Having considered the pleadings and submissions of counsel, and stripped of all its side issues, the issue to be determined in this matter is whether the learned trial magistrate correctly entered summary judgment for the respondent. The application for that judgment was founded on an agreement between the parties by which the appellant conceded that having verified the accounts with the respondent, he agreed that he owed the respondent the sum of Kshs. 557,654.50 (Kshs. Five hundred fifty seven thousand, six hundred fifty four cents fifty) only. This agreement was entered into between the parties on 12th April, 2001.
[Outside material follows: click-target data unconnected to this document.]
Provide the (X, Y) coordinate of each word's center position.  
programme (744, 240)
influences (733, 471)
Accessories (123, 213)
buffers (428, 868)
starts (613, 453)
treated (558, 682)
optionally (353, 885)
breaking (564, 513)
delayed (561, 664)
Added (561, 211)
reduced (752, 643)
It was the respondent’s case that the appellant did pay Kshs. 75,000/- on 7th May, 2001, and a further Kshs. 37,063/25 on 29th May, 2001, thereby leaving a balance of Kshs. 445,591/25 due and payable. It was in respect of this sum that summary judgment was sought and duly entered against the appellant. In his replying affidavit, the appellant deposed that in addition to the sums acknowledged by the respondent as having been paid by the appellant, the appellant made further payments which were not taken into consideration by the respondent as follows-
(a) On 31st March 2001, he paid Kshs. 178,940.00
(b) On 10th June, 2000, he paid Kshs. 89,400.00
(c) On 17th June, 2001, he paid Kshs. 69,270.00
(d) On 29th June, 2001, he paid Kshs. 65,980.00
(e) On 9th July, 2000, he paid Kshs. 67,000.00
TOTAL Kshs. 470.590.00
A simple arithmetical calculation shows that this sum exceeds the sum claimed by the respondent by Kshs. 24,998.75. If the appellant’s allegation of the above payments were truthful, he has not explained why he did not counterclaim the excess payment.
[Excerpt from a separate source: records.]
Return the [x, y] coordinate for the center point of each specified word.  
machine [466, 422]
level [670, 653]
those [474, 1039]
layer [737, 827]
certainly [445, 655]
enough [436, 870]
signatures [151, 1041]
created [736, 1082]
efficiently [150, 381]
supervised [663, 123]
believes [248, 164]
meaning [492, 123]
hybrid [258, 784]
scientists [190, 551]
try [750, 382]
A closer examination of these alleged payments reveals that whereas the agreement on which the respondent’s claim was based was entered into on 12th April, 2001, the payments under (a), (b) and (e) above were allegedly made on 31st March, 2001; 10th June, 2000; and 9th July, 2000, respectively, all of which dates were long before the subject agreement was entered into. The appellant’s claim therefore lacks bona fides. Assuming that the remaining two payments were actually effected, they amount to a total of Kshs. 135,250.00, which would still leave the appellant indebted to the respondent in the sum of Kshs. 310,341.25. The reality of this matter, therefore, is that if the appellant’s statements are taken at their face value, then he would have overpaid the amount owed to the respondent and yet he is not asking for the excess payment. And why would he want to overpay in the 1st place? Secondly, he did not produce any receipts or other documentary evidence to demonstrate the payment. Thirdly, most of the dates when the moneys were allegedly paid fall before the date of the agreement, which renders the payments, if any, irrelevant to the agreement upon which the claim is based. On the contrary, from the appellant’s own explanation, he still owes the respondent Kshs. 310,341.25. Between the respondent’s version and that of the appellant, I would find, on a balance of probability, that the respondent’s version of the state of accounts between the parties is the more probable.
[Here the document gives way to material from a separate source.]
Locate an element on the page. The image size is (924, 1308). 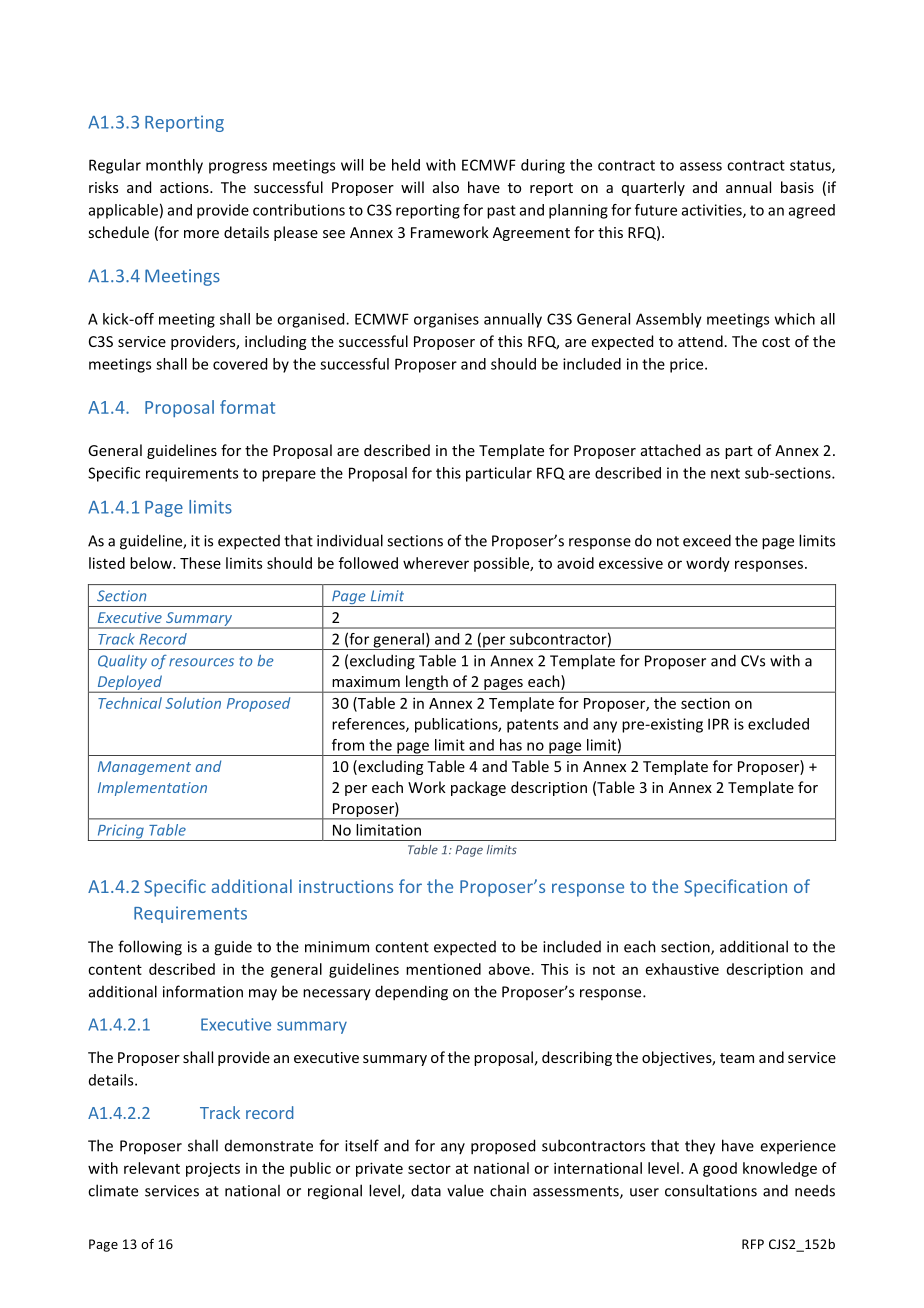
activities is located at coordinates (713, 211).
Finally, the appellant alleges that the respondent obtained from him the undertaking for the payment of the money under consideration by duress and intimidation. In my view, this can best be described as an afterthought. And, as for the issue that the respondent purported to claim for insurance services rendered, I take the view that the claim is based on a written document, and written documents speak for themselves. I therefore find that the respondent, on a balance of probability, was entitled to summary judgment, and that the learned trial magistrate rightly and properly entered that judgment.
For the above reasons, this appeal is hereby dismissed with costs to the respondent.
Dated and delivered at Mombasa this 11th day of December, 2008.